The Cenozoic sediments of the Equatorial Pacific provide an ideal and unique record of oceanographic conditions and climate change over the last 50 million years of Earth’s history. Previous studies utilizing data and samples from ODP Leg 199 have provided great insight into astronomically calibrated time-scales which control depositional sequences and lithologies of the deep Pacific waters. IODP Expeditions 320 and 321 aimed to further our understanding of the time-scales, processes and geological signatures in this environment by recovering a more detailed and higher resolution record of data and samples through this important geological record.
This study uses physical properties and wireline logging data together with detailed sedimentological descriptions from IODP Expedition 320 to investigate heterogeneity and cyclicity in the physical properties across a time-transect of six sites.
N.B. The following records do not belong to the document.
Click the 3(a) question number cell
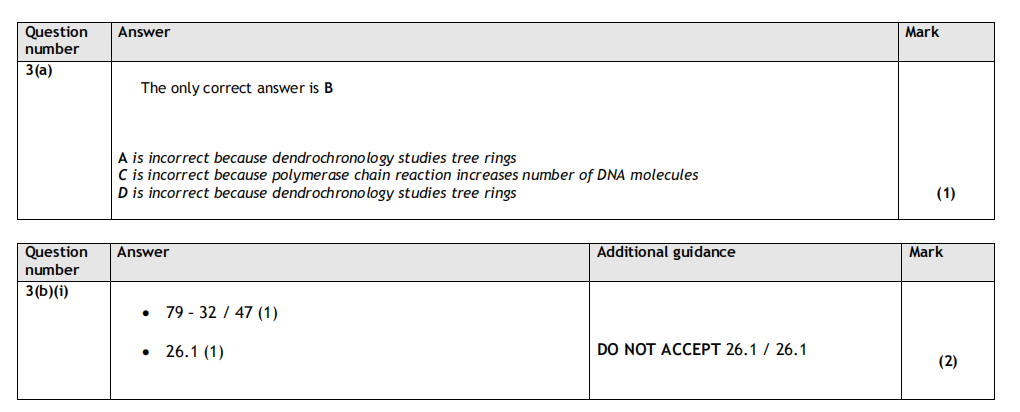 [38, 72]
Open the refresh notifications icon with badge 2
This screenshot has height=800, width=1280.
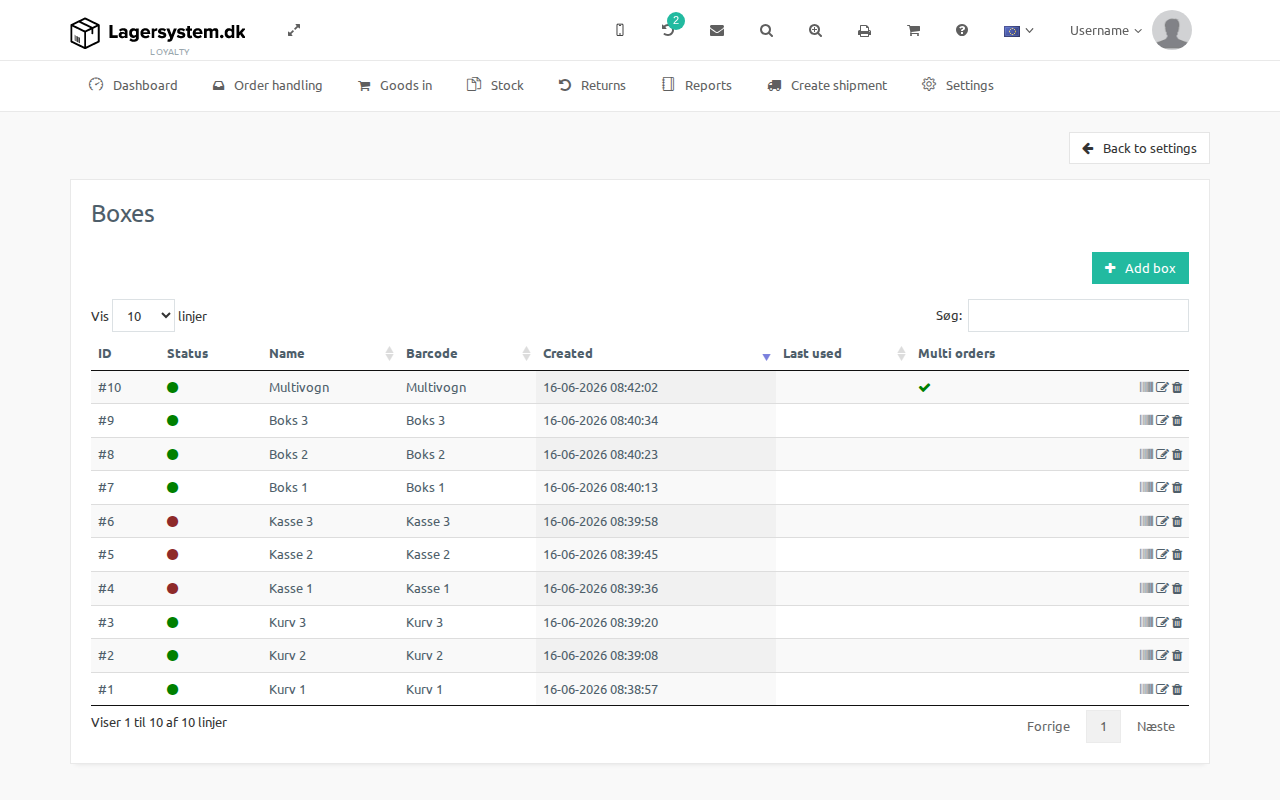click(x=669, y=29)
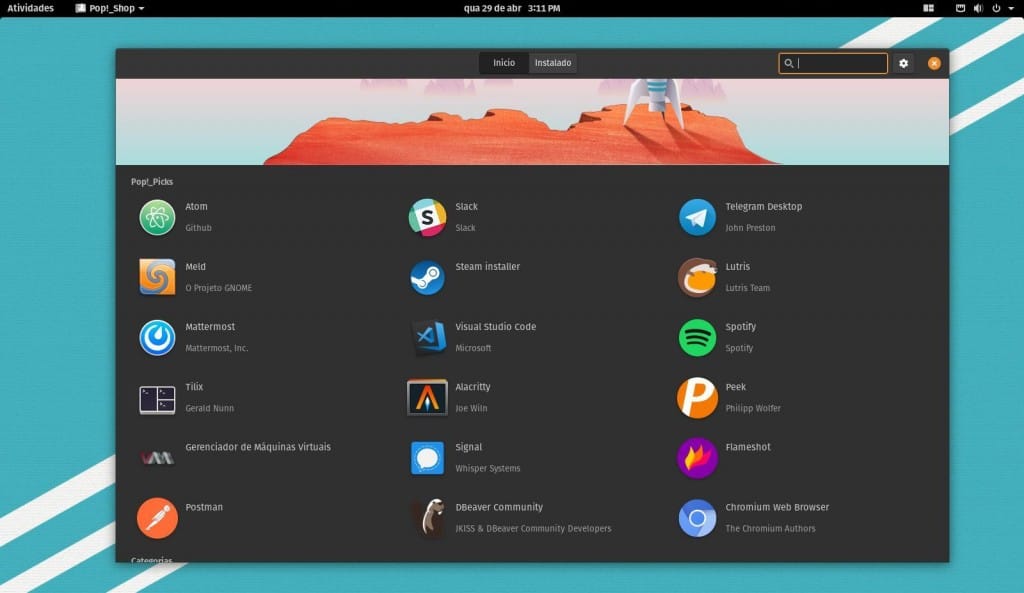This screenshot has width=1024, height=593.
Task: Select the Visual Studio Code icon
Action: click(426, 336)
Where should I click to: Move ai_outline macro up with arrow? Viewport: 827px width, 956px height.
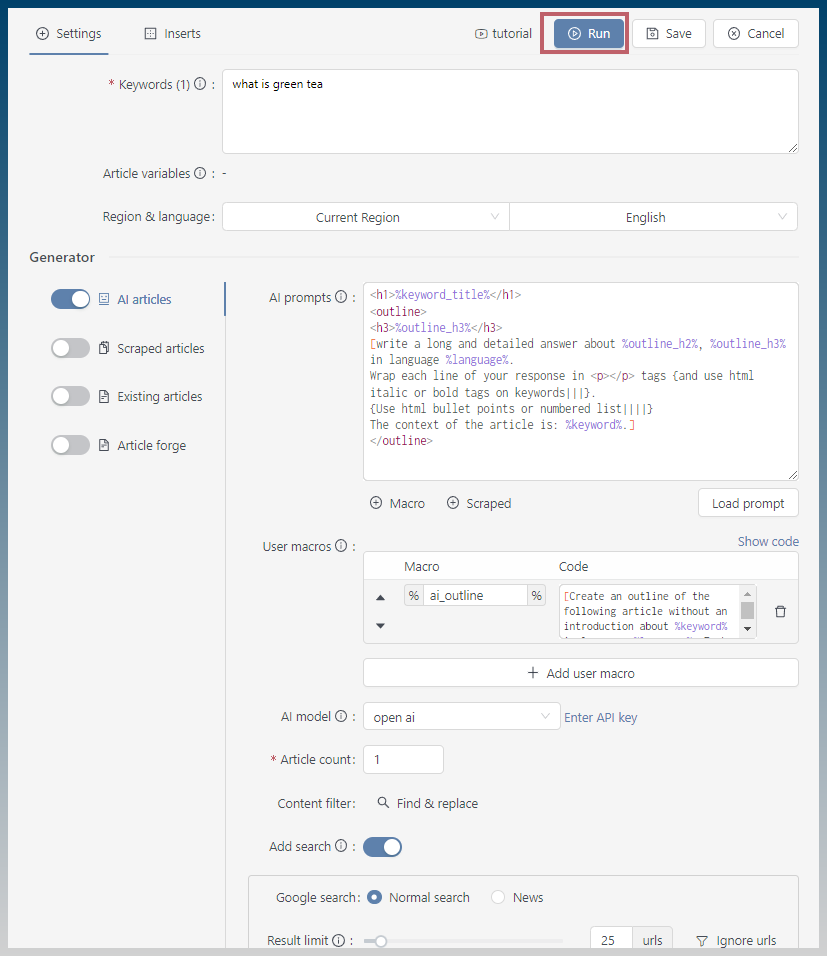coord(381,598)
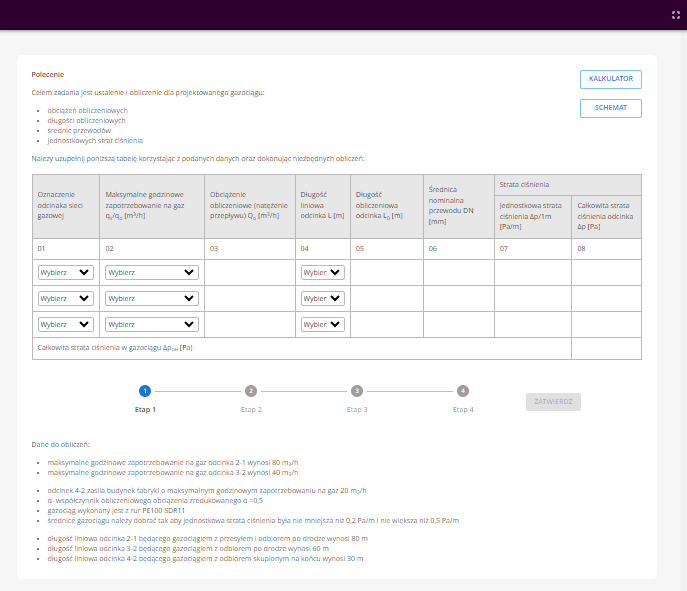Click second-row nominal diameter DN cell

458,298
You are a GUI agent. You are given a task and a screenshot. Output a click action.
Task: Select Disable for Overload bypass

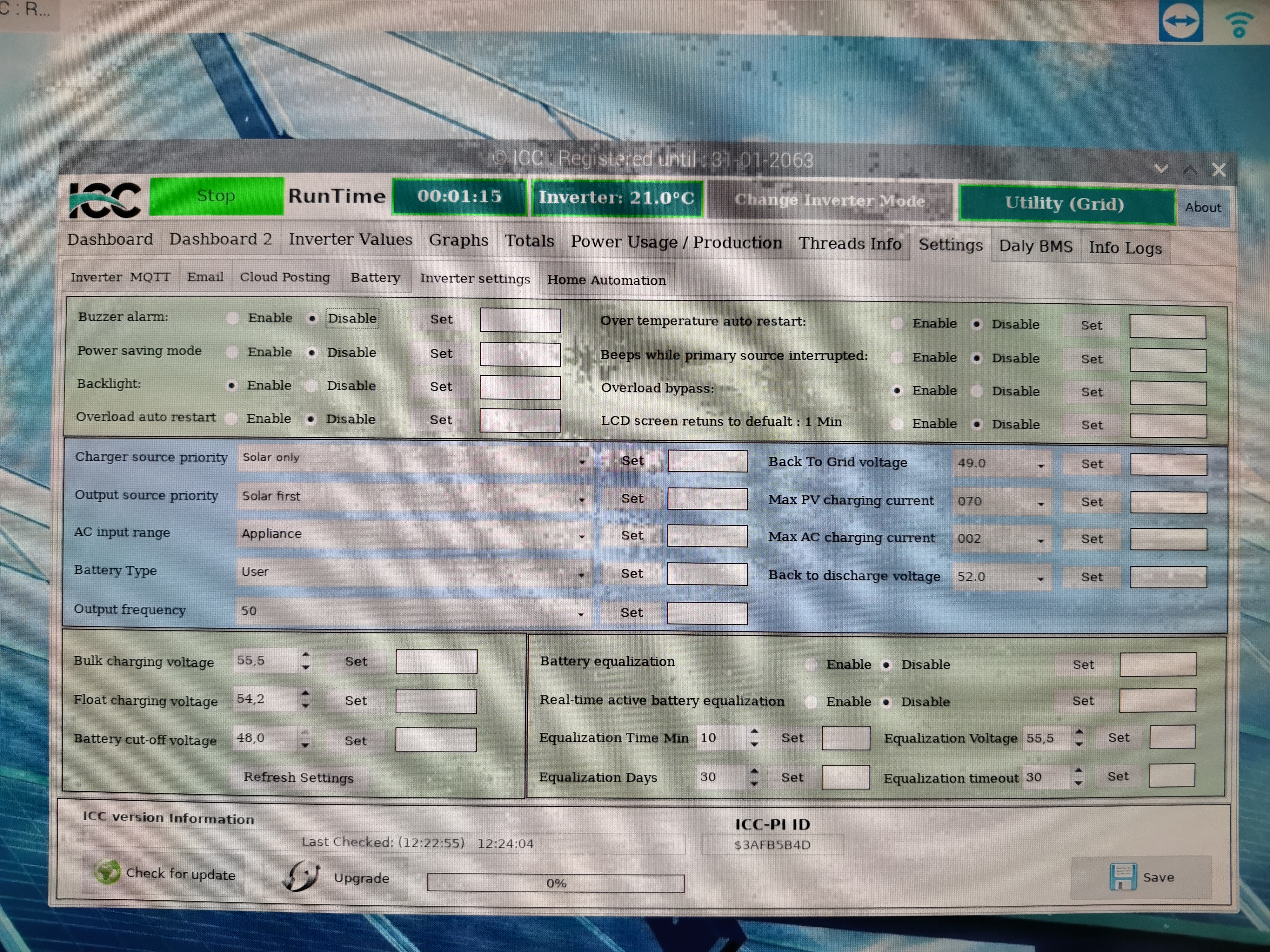click(x=977, y=391)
The application of statistical techniques for the numerical quantification of heterogeneity to these data shows that the various discrete time periods (age units) studied along the transect (lower Eocene through upper Miocene) return consistent values allowing these age units to be traced laterally based on contrasts in heterogeneity values. Heterogeneities in bulk density, magnetic susceptibility, and natural gamma ray data are seen to vary with unit thickness and can be related to lithology, and the presence / abundance of bioturbated intervals and carbonate turbidite beds. Numerical heterogeneities are also shown to be consistent across three scale of investigation; wireline (meter scales), track (cm scales) and discrete (mm-cm scale) datasets. These results could significantly impact future sampling strategies for similar sites by guiding the minimum sampling density required to ensure resolving high-resolution heterogeneities and cyclicity.
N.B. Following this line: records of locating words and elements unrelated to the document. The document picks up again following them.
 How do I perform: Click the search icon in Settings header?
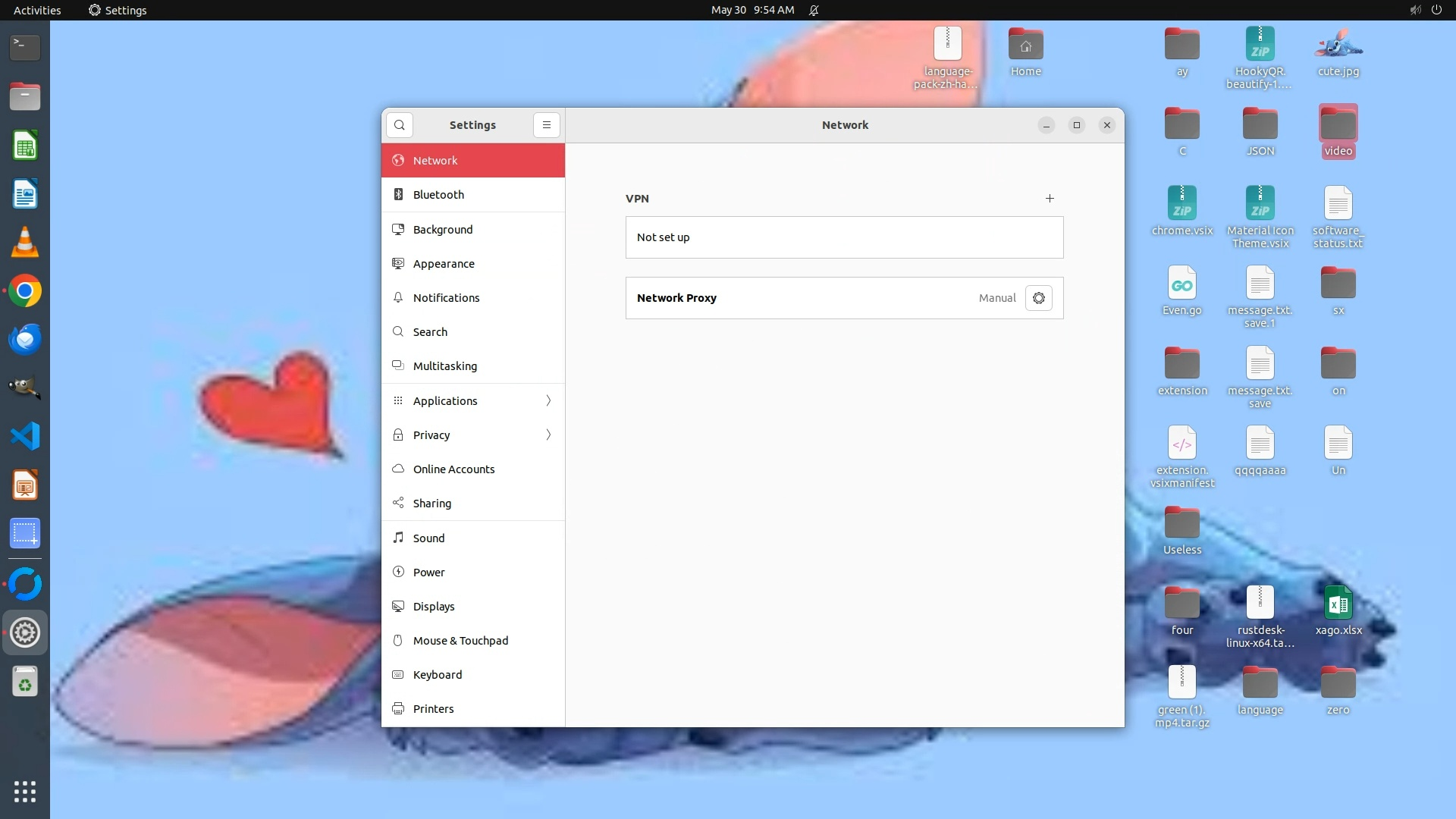(400, 125)
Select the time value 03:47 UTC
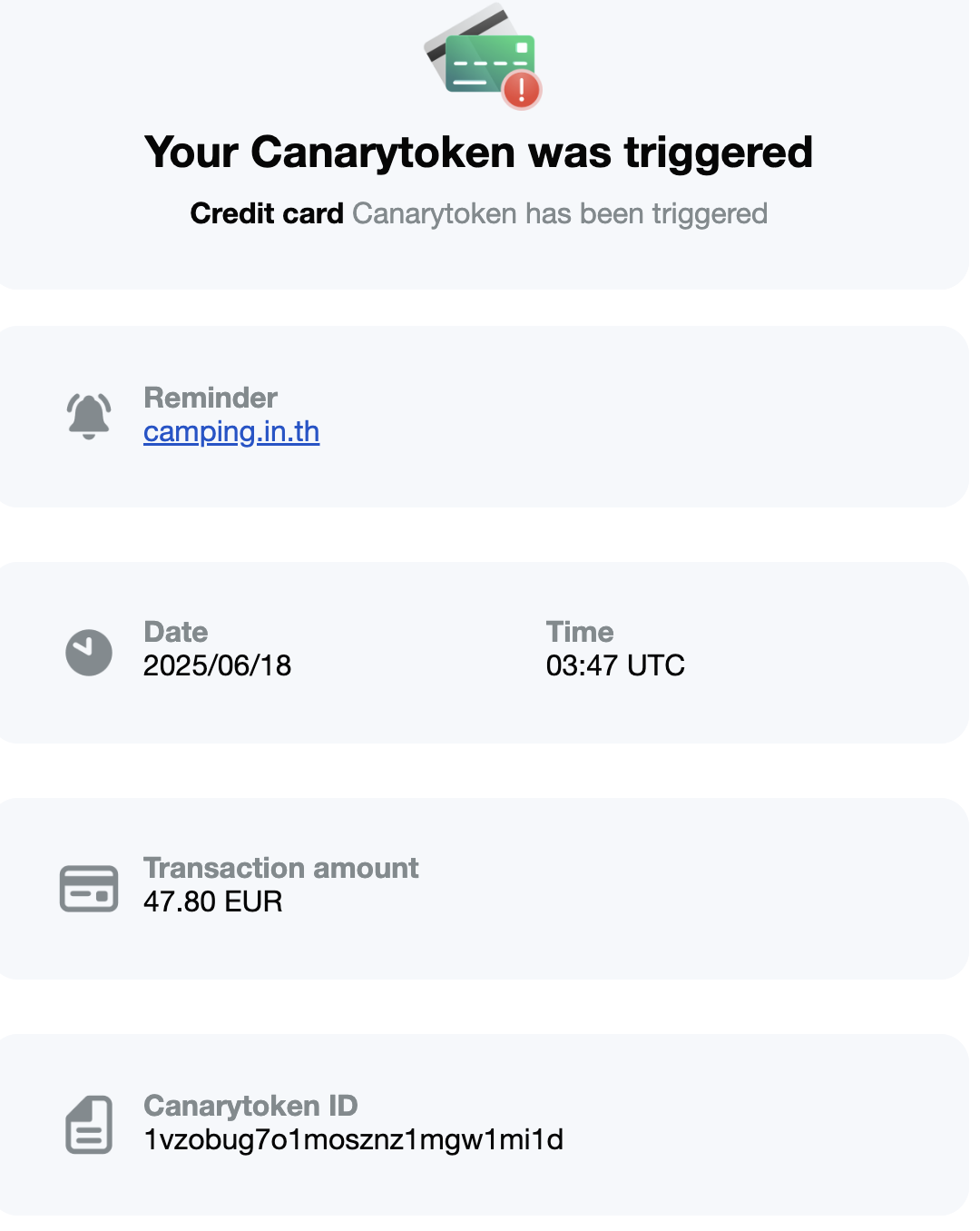Viewport: 980px width, 1231px height. (x=615, y=665)
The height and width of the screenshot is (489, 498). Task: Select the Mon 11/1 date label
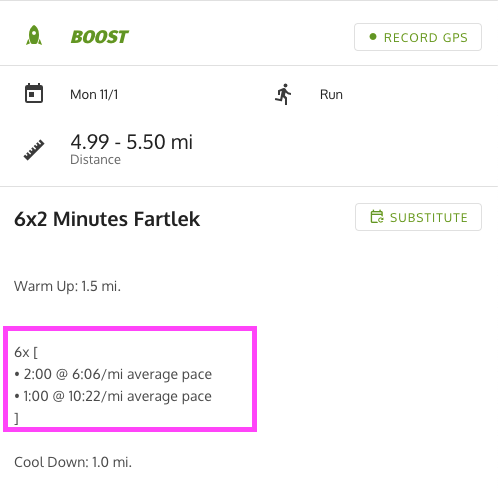94,95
Analysis of cyclicity within the physical properties data using the Fourier transform and semi-variogram analysis, with depth-scale converted to a time-series based on shipboard paleontological analysis, shows a number of large wavelength cycles have been captured, ranging from 100ka to 6Ma. Further analysis of the location and intensity of bioturbation and the occurrence of carbonate turbidites at two key sites reveals that cyclicity of similar wavelengths can still be resolved, suggesting that it may be possible to identify and remove the bioturbated layers and/or turbidite beds prior to a more detailed study of Milankovitch cyclicity.